Some examples of these experiences include:
First Year Seminar and Experiences
UNT builds first-year seminars and other experiences that brings small groups of students together with faculty or staff on a regular basis. The highest-quality first-year experiences place a strong emphasis on critical inquiry, frequent writing, information literacy, collaborative learning, and other skills that develop students’ intellectual and practical competencies. First-year seminars can also involve students with cutting-edge questions in scholarship and with faculty members’ own research.
Consider these marketable skills: Social Responsibility, Personal Responsibility, or Leadership
Common Intellectual Experiences (CORE)
The older idea of a “core” curriculum has evolved into a variety of modern forms, such as a set of required common courses or a vertically organized general education program that includes advanced integrative studies and/or required participation in a learning community. UNT combines broad themes—e.g., technology and society, global interdependence—with a variety of curricular and cocurricular options for students. When students complete their CORE requirements, they have been exposed to and assessed on valuable marketable skills!

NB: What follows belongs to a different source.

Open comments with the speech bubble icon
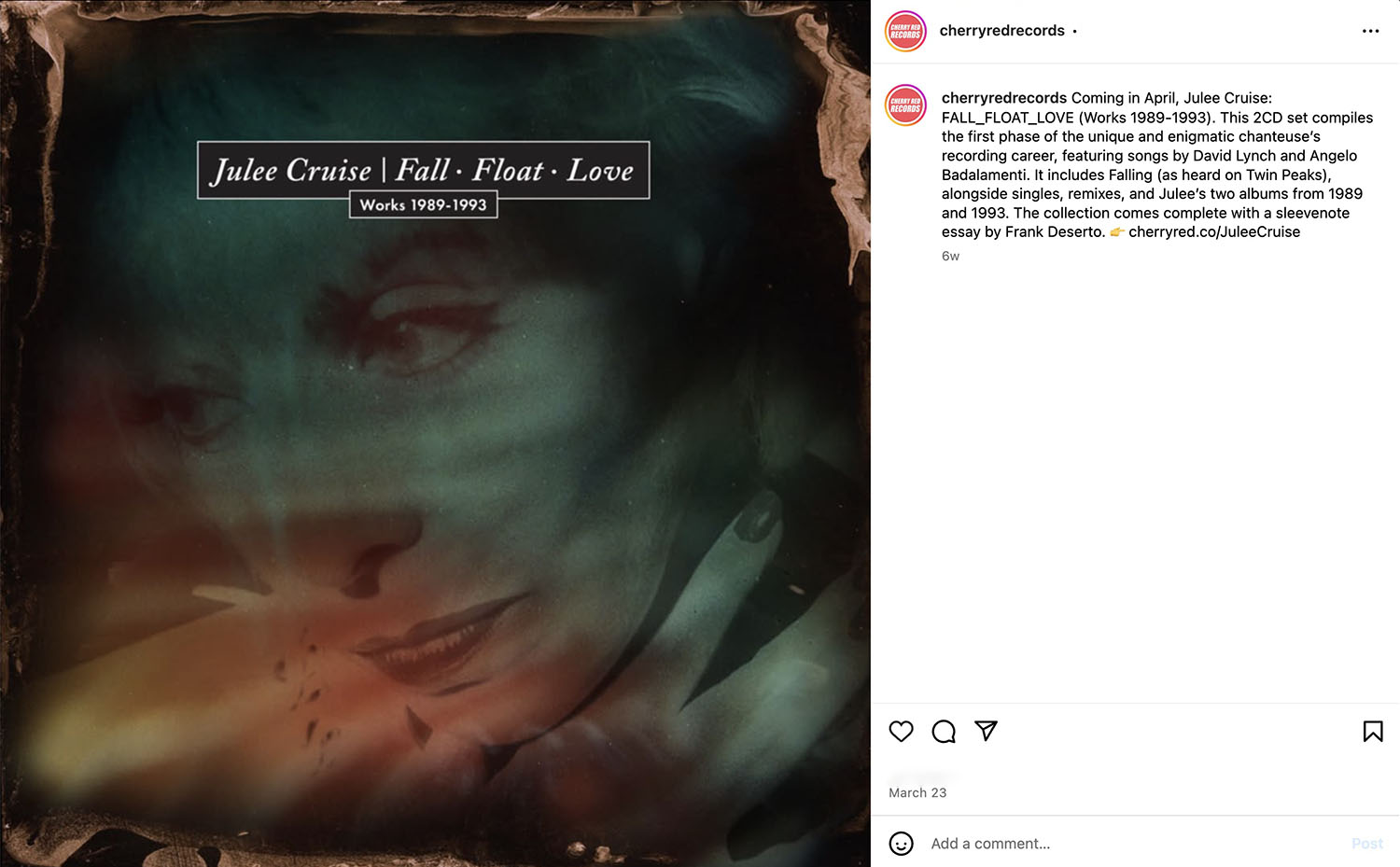The image size is (1400, 867). click(x=944, y=732)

Consider these marketable skills when completing the CORE: Critical Thinking, Teamwork, or Oral Communication
ePortfolio
ePortfolios are the latest addition to AAC&U’s list of high-impact educational practices, and UNT has developed a range of ways to implement them for teaching and learning, programmatic assessment, and career development. ePortfolios enable students to electronically collect their work over time, reflect upon their personal and academic growth, and then share selected items with others, such as professors, advisors, and potential employers. Because collection over time is a key element of the ePortfolio process, employing ePortfolios in collaboration with other high-impact practices provides opportunities for students to make connections between various educational experiences.
Consider these marketable skills when using your ePortfolio: Written Communication, Empirical and Quantitative Skills, or Oral Communication
Service-Learning
In these UNT programs, field-based “experiential learning” with community partners is an instructional strategy—and often a required part of the course. The idea is to give students direct experience with issues they are studying in their classes and with ongoing efforts to analyze and solve problems in the community. UNT values the opportunity students have to both apply what they are learning in real-world settings and reflect in a classroom setting on their service experiences. These programs model the idea that giving something back to the community is an important college outcome, and that working with community partners is good preparation for citizenship, work, and life.

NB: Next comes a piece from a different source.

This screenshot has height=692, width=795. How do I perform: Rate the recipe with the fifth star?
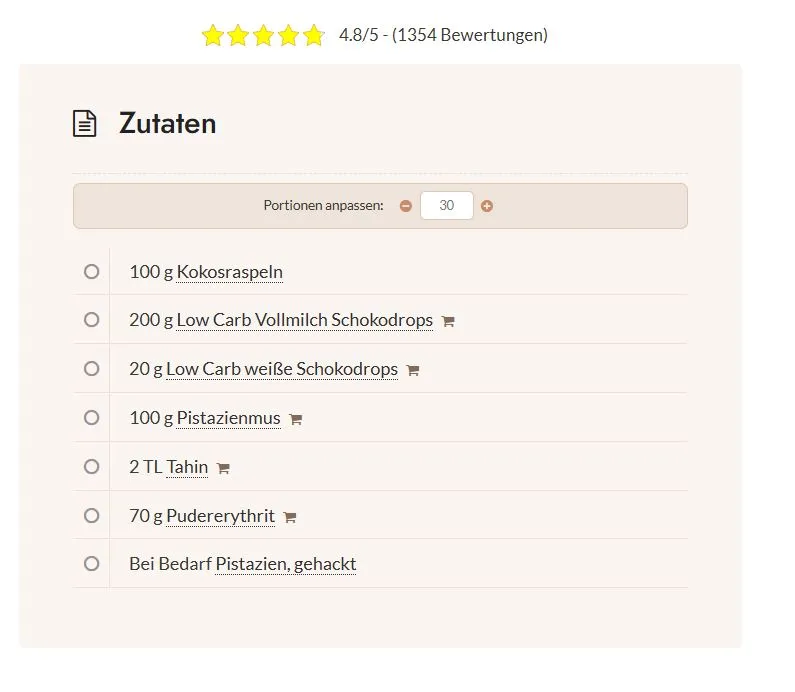point(314,36)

Consider these marketable skills when engaged in service learning: Social Responsibility, Leadership, or Personal Responsibility
Learning Communities
The key goals for learning communities are to encourage integration of learning across courses and to involve students with “big questions” that matter beyond the classroom. Students take two or more linked courses as a group and work closely with one another and with their professors. Many learning communities explore a common topic and/or common readings through the lenses of different disciplines. Some deliberately link “liberal arts” and “professional courses”; others feature service learning.
Consider these marketable skills when active in a learning community: Teamwork, Critical Thinking, or Social Responsibility
Global Learning
UNT emphasizes courses and programs that help students explore cultures, life experiences, and worldviews different from their own. These studies—which may address US diversity, world cultures, or both—often explore “difficult differences” such as racial, ethnic, and gender inequality, or continuing struggles around the globe for human rights, freedom, and power. Frequently, intercultural studies are augmented by experiential learning in the community and/or by study abroad.
Consider these marketable skills when engaged in global learning: Social Responsibility, Personal Responsibility, or Oral Communication
Writing Intensive Courses
These courses emphasize writing at all levels of instruction and across the curriculum, including final-year projects. Students are encouraged to produce and revise various forms of writing for different audiences in different disciplines. The effectiveness of this repeated practice “across the curriculum” has led to parallel efforts in such areas as quantitative reasoning, oral communication, information literacy, and, on some campuses, ethical inquiry.
Consider these marketable skills when participating in a writing intensive course: Written Communication, Empirical and Quantitative Skills, or Oral Communication
Undergraduate Research
UNT offers research experiences for students in all disciplines. Undergraduate research, however, has been most prominently used in science disciplines. With strong support from the National Science Foundation and the research community, scientists are reshaping their courses to connect key concepts and questions with students’ early and active involvement in systematic investigation and research. The goal is to involve students with actively contested questions, empirical observation, cutting-edge technologies, and the sense of excitement that comes from working to answer important questions.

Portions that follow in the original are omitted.